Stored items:
---------------
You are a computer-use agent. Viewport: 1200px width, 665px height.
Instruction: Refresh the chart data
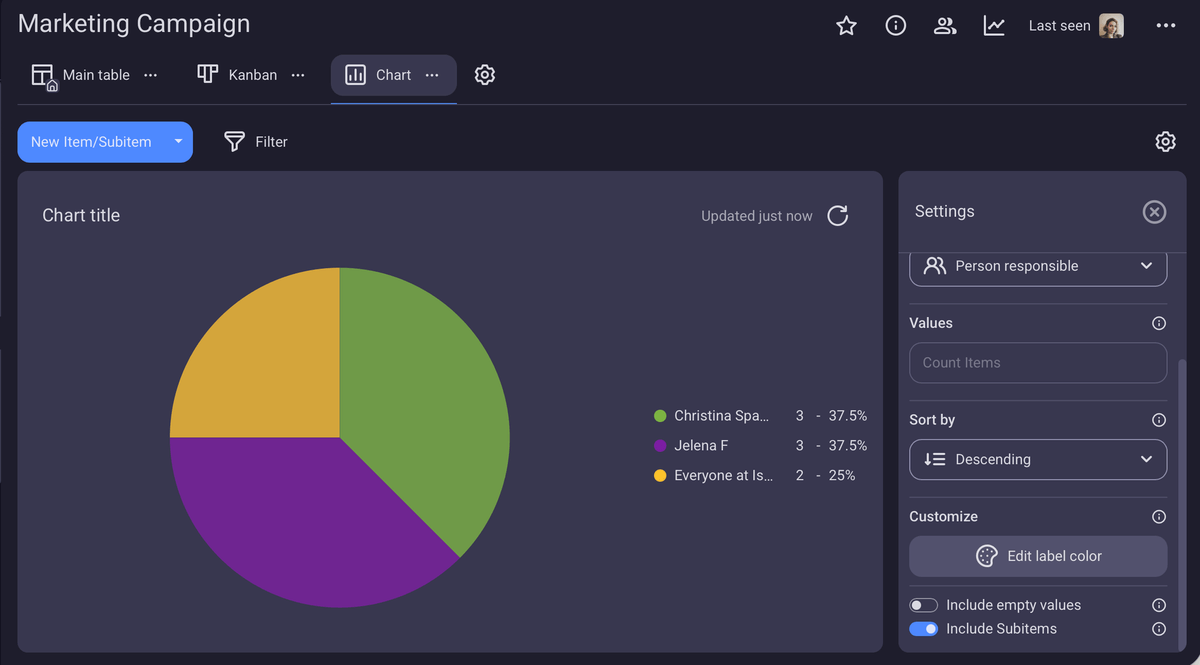tap(838, 215)
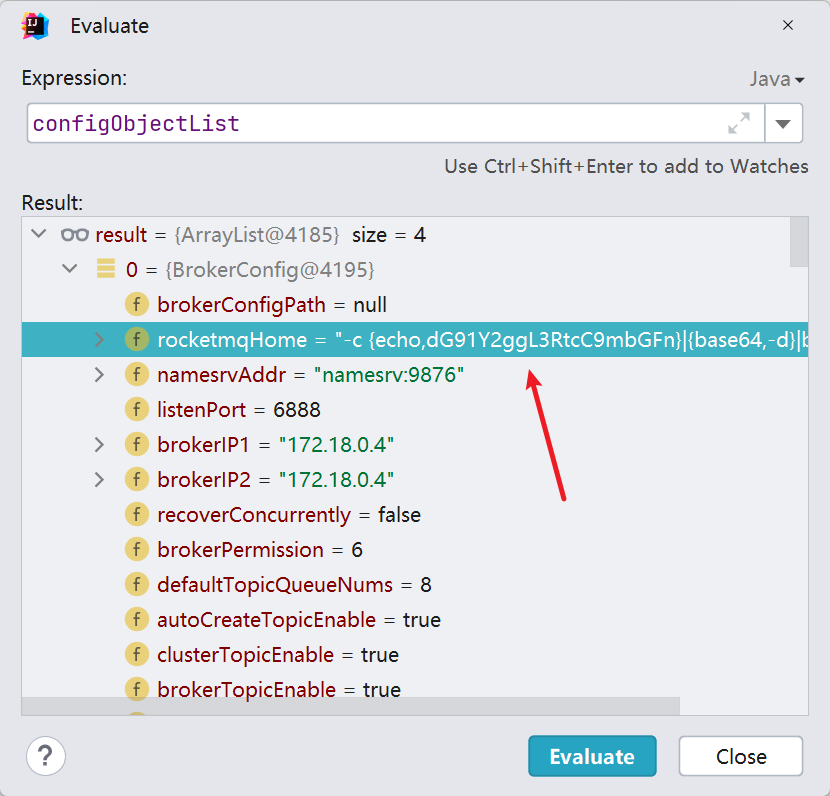
Task: Collapse the result ArrayList node
Action: point(38,234)
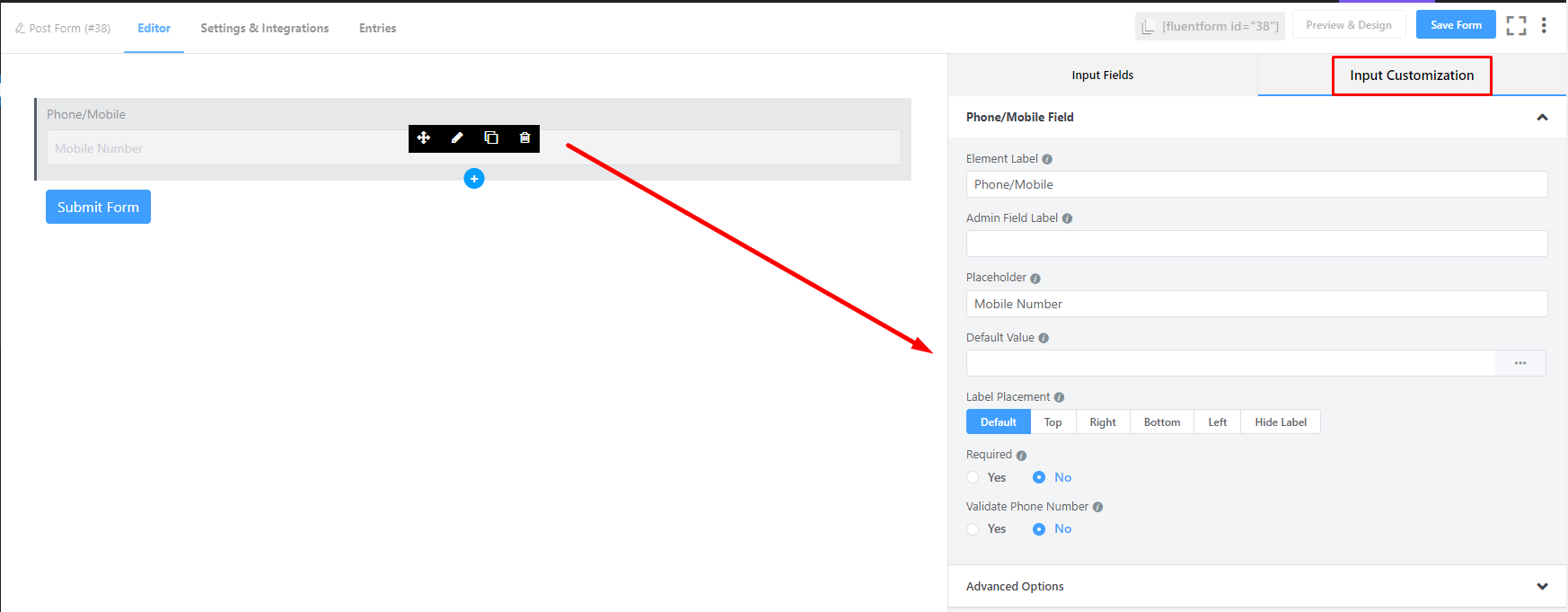The width and height of the screenshot is (1568, 612).
Task: Click the blue plus add-field icon
Action: click(x=474, y=179)
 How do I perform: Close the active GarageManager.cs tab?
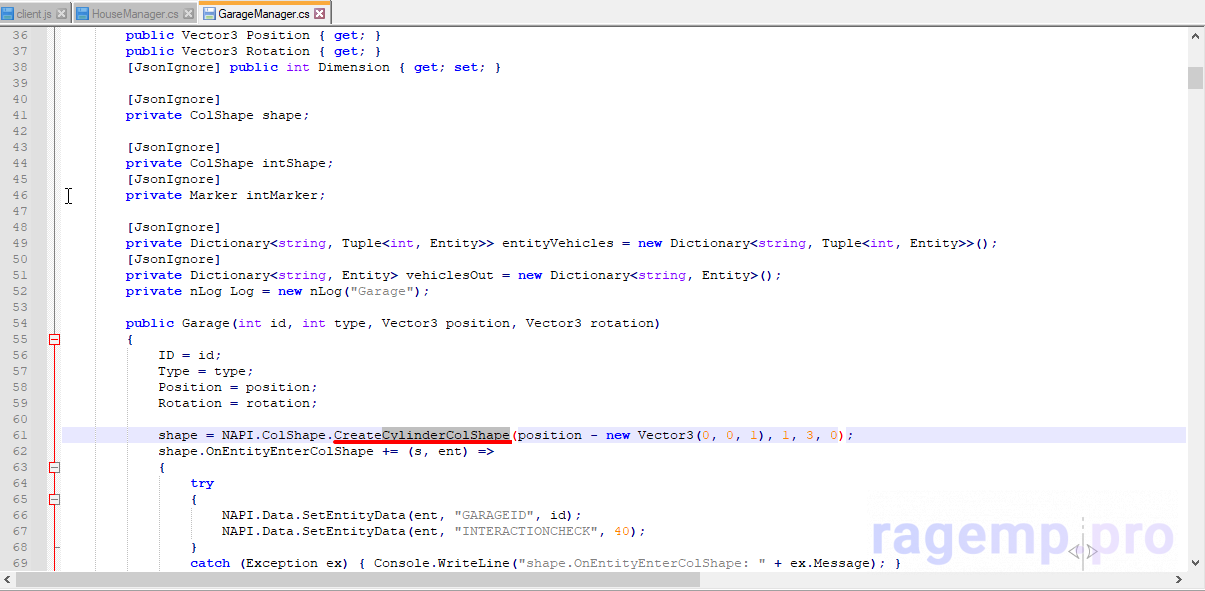point(320,14)
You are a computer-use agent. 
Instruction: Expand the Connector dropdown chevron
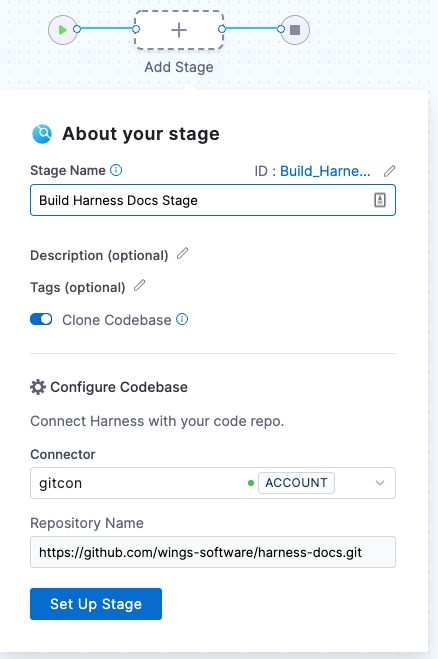[x=380, y=483]
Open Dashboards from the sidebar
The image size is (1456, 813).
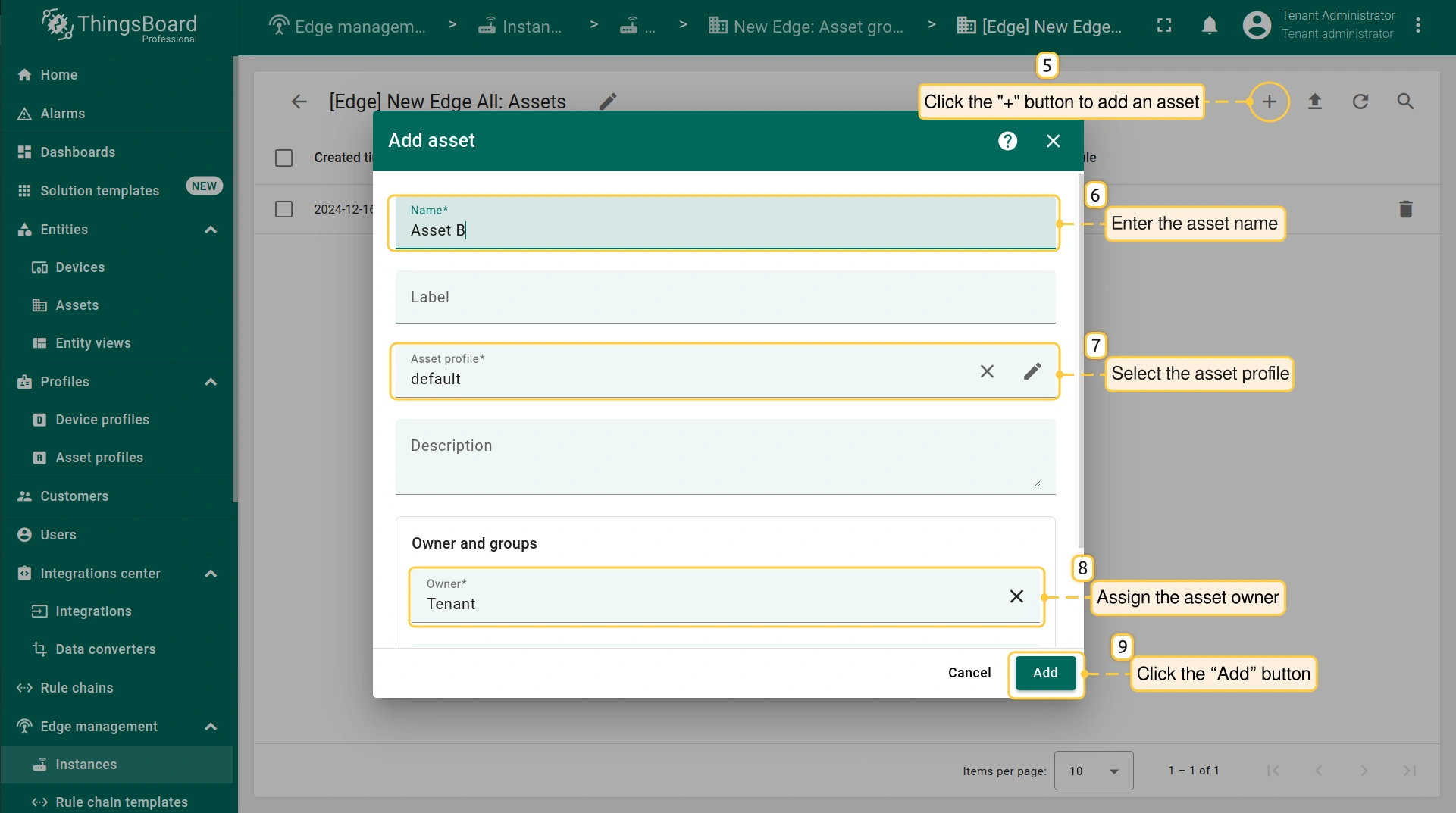tap(77, 152)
---------------
For every line above that has "agent" in it, copy the line.

Solution to this task:
You are a computer-use agent. Viewport: 1200px width, 665px height.
You are a computer-use agent. 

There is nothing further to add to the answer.